KERUSUHAN PANIAI KARENA KURANG KOMUNIKASI[1]
Jakarta, Republika
Menteri Negara Pendayagunaan Aparatur Negara TB Silalahi melaporkan kerusuhan di Paniai, Irian Jaya, kepada Presiden Soeharto di kediaman Jalan Cendana, Jakarta, kemarin (17/7).
“Presiden mengatakan Pemda kurang memperhatikan komunikasi.” katanya.
Selama dua hari, 2-3 Juli, di Nabire, ibu kota Paniai, terjadi kerusuhan akibat isu di sekitar penerimaan Pegawai Negeri Sipil di Pemda setempat. Pada tahun anggaran 1996/1997, untuk seluruh Irja akan diterima 2.000 pegawai baru. Khusus untuk Paniai akan diterima 200 orang. Padahal yang mendaftar 3.000 orang.
Tapi jumlah 200 orang itu diisukan sebagai telah ditentukan para pegawai yang bakal lolos. Akibatnya, sekitar 3.000 orang yang, akan ikut seleksi membakar Gedung DPRD, Lembaga pemasyarakatan, dan merusak rumah dinas bupati serta sejumlah sarana umum lainnya. Para tahanan pun dilepas. Kerusuhan ini diperkirakan menimbulkan kerugian Rp 1,4 miliar.

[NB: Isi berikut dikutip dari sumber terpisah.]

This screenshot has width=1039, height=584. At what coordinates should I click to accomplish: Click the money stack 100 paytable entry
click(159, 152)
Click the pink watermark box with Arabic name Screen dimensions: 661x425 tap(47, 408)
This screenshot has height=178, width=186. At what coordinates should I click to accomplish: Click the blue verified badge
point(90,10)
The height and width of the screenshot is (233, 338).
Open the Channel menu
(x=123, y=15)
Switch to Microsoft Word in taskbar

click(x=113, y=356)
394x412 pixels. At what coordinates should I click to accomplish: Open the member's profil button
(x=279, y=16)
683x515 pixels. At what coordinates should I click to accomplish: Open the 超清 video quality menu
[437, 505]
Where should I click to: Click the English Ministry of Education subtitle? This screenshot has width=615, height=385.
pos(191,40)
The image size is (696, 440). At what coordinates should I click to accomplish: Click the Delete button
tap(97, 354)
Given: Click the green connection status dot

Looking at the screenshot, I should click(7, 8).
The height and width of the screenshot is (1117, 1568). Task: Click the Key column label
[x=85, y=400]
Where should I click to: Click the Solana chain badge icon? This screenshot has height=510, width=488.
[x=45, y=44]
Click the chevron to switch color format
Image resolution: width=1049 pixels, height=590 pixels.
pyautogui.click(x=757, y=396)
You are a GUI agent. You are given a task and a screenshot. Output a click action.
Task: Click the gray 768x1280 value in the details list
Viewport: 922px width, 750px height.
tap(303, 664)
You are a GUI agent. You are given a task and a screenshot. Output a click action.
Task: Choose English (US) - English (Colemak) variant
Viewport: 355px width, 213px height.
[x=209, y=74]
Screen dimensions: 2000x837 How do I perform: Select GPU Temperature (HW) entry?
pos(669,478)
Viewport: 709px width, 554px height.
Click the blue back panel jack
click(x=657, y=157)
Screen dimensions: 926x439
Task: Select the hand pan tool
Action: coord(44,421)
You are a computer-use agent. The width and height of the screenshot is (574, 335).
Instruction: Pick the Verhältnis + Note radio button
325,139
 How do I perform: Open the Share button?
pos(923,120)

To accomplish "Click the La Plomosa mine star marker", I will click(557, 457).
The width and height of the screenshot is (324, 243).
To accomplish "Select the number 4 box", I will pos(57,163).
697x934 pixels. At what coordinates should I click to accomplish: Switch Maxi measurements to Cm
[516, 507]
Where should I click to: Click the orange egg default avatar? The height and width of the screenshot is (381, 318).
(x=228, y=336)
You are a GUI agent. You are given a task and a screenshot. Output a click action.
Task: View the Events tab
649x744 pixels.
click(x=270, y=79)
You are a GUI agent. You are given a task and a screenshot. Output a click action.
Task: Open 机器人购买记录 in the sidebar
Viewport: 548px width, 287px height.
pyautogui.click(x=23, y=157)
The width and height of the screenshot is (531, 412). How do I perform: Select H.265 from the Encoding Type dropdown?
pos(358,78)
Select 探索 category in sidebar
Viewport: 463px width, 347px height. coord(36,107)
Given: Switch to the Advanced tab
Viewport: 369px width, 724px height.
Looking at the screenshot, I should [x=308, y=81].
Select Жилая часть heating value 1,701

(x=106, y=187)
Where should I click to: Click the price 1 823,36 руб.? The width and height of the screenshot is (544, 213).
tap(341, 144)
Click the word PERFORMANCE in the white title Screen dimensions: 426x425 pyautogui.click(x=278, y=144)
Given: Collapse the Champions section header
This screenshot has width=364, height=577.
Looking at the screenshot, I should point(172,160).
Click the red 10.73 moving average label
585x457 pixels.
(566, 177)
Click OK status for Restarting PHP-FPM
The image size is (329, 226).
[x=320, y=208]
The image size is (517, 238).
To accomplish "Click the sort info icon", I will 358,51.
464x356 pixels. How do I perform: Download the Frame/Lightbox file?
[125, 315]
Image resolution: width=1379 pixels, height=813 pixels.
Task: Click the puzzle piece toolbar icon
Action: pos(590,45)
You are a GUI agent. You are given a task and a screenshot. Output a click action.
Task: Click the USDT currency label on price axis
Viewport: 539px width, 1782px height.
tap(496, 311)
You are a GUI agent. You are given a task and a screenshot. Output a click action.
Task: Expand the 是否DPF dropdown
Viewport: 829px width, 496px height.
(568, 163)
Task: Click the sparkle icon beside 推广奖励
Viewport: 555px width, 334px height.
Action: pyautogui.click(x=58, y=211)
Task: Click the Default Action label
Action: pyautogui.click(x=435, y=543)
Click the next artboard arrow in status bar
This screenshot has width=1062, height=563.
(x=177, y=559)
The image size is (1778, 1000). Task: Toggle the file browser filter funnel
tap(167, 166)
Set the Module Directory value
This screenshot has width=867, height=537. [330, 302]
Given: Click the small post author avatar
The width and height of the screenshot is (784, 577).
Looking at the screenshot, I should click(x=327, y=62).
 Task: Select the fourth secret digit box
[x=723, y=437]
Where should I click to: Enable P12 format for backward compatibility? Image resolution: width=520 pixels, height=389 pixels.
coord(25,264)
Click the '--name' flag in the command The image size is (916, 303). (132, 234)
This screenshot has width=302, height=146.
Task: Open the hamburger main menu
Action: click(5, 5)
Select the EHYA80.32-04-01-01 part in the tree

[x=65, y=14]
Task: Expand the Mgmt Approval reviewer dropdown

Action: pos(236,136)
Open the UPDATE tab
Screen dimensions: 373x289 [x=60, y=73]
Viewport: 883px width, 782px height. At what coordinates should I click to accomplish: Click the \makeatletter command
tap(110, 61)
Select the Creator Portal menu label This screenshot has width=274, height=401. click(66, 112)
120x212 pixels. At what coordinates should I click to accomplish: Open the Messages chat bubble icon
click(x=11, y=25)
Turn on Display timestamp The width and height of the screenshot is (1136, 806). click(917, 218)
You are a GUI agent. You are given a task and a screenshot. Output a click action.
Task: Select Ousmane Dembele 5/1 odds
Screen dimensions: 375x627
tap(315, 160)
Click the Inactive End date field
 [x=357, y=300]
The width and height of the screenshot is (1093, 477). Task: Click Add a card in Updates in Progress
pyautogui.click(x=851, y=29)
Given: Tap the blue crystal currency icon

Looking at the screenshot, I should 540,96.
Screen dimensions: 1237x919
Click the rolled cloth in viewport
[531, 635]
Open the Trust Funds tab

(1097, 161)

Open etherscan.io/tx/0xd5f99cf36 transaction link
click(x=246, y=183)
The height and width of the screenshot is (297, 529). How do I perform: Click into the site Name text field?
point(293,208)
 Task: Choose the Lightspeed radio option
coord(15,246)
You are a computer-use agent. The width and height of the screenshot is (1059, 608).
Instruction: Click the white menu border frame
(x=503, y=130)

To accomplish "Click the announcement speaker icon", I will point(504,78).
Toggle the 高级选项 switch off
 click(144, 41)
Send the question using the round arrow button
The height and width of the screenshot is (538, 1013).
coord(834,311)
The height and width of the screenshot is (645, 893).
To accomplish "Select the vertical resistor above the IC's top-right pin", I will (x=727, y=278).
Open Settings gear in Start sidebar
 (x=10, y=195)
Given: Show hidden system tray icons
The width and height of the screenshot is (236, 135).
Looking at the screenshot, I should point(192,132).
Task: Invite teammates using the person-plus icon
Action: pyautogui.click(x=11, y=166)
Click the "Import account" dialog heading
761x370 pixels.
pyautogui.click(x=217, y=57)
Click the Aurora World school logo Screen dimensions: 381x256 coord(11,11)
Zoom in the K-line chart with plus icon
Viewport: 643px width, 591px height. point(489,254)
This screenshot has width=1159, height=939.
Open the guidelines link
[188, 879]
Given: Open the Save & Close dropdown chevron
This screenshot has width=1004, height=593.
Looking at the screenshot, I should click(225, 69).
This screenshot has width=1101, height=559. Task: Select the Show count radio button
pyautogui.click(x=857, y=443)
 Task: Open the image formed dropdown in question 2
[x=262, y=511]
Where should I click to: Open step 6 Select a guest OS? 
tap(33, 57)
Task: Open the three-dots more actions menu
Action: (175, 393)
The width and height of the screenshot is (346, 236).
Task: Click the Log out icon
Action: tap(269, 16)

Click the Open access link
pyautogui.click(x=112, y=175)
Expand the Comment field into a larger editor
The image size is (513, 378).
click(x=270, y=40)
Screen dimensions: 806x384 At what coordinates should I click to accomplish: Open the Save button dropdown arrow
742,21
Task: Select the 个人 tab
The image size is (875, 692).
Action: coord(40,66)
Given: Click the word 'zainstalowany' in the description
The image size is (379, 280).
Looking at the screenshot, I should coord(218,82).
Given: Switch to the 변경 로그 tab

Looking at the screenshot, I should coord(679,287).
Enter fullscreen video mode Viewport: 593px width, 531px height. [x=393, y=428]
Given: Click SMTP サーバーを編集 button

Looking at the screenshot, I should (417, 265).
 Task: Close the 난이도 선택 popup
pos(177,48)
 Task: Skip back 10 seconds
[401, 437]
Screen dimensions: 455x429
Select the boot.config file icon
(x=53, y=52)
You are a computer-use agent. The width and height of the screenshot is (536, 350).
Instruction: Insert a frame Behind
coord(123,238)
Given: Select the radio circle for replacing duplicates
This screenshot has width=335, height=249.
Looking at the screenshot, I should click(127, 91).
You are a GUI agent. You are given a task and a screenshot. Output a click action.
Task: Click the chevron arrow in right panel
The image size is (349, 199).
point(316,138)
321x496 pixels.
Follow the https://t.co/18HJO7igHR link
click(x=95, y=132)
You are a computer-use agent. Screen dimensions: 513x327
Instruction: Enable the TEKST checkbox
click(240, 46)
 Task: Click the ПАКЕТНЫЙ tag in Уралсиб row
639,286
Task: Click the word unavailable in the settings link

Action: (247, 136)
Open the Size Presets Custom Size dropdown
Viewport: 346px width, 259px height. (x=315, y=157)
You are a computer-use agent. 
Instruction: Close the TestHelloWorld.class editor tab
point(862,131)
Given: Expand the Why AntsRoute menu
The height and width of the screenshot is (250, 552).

“Ngamuknya kebangeten.” kata Silalahi.
Menurut Silalahi, membakar gedung DPRD maupun membobol penjara sama sekali tak memiliki kaitan dengan masalah penerimaan pegawai negeri. Ia menduga ada yang memanfaatkan situasi itu.
“Bapak Presiden maupun saya pun mengimbaulah, terutama masyarakat kita itu, sambutlah itikad baik daripemerintah pusat itu.” katanya.
Ia mengakui pihakny a telah menegur Pemda setempat, kendati tidak langsung.
“Kita teliti du1u apa penyebabnya. Apa betul-betul bersalah atau tidak. Kan ada prosesnya.” jawabnya. Menurutnya, Presiden maupun pemerintah sangat memperhatikan pembangunan sumber daya manusia maupun pembangunan wilayah di Irian Jaya. Presiden berpesan agar Pemda setempat bisa menjelaskan kepada rakyat dengan sebaik-baiknya.
Masalah komunikasi itu muncul mungkin karena Pemda memakai tolok ukur di Jawa dalam memberikan penjelasan kepada rakyat. Padahal untuk wilayah di sana masih memerlukan cara-cara khusus.
“Mereka kurang puas, nah ini lalu memperalat.” kata Silalahi. Tapi sekarang masalah itu sudah berlalu dan tes seleksi pun sudah dilakukan.
Pada sisi lain, katanya, ada gejala membanding-bandingkan kondisi di sana dengan di Timtim.
“Jangan memperbandingkan.” kata Silalahi.
Untuk itu ia menerangkan tentang kampung halamannya, Tapanuli Utara. Jika dibanding-bandingkan, katanya, kampung halamannya lebih miskin dari Kabupaten Manokwari, Irja. ltu bisa dilihat dari pendapatan asli daerah (PAD).
“Padahal, orang Batak itu sejak dulu ada yang jadi pangab, menterinya juga ada.” kata Menpan.
Menurutnya, pemerintah tak pernah membeda-bedakan antara satu daerah dengan daerah lainnya. Semua daerah diberi kesempatan yang sama. Di samping mendapat bimbingan juga memperoleh subdisi daripemerintah pusat. Tiap daerah juga diberi kesempatan seluas-luasnya untuk mengembangkan potensi daerah itu sendiri.
“Nah itulah yang agak vokal disuarakan pemuda tertentu dari Irian Jaya yang suka membanding-bandingkan dengan daerah lain.” kata Silalahi.
Presiden, kata Menpan, meminta Pemda tanggap terhadap masalah seperti itu.
“Kan harusnya Pemda mengerti situasi masyarakatnya sendiri. Komunikasinya barangkali kurang.” kata Menpan.
Di sisi lain ia mengakui sulitnya menempatkan tenaga dari luar di sana, contohnya untuk guru SD.
“Coba suruh orang Batak di gunung sana kan nggak bisa. Paling-paling cuma tahan enam bulan, pulang lagi dia ke Sidikalang atau ke Medan.” kata Silalahi.
Sumber : REPUBLIKA (03/09/1996)
__________________________________________________________________________________
[1] Dikutip sesuai tulisan dan ejaan aslinya dari Buku “Presiden Ke II RI Jenderal Besar HM Soeharto dalam Berita”, Buku XVIII (1996), Jakarta : Antara Pustaka Utama, 2008, hal 81-82.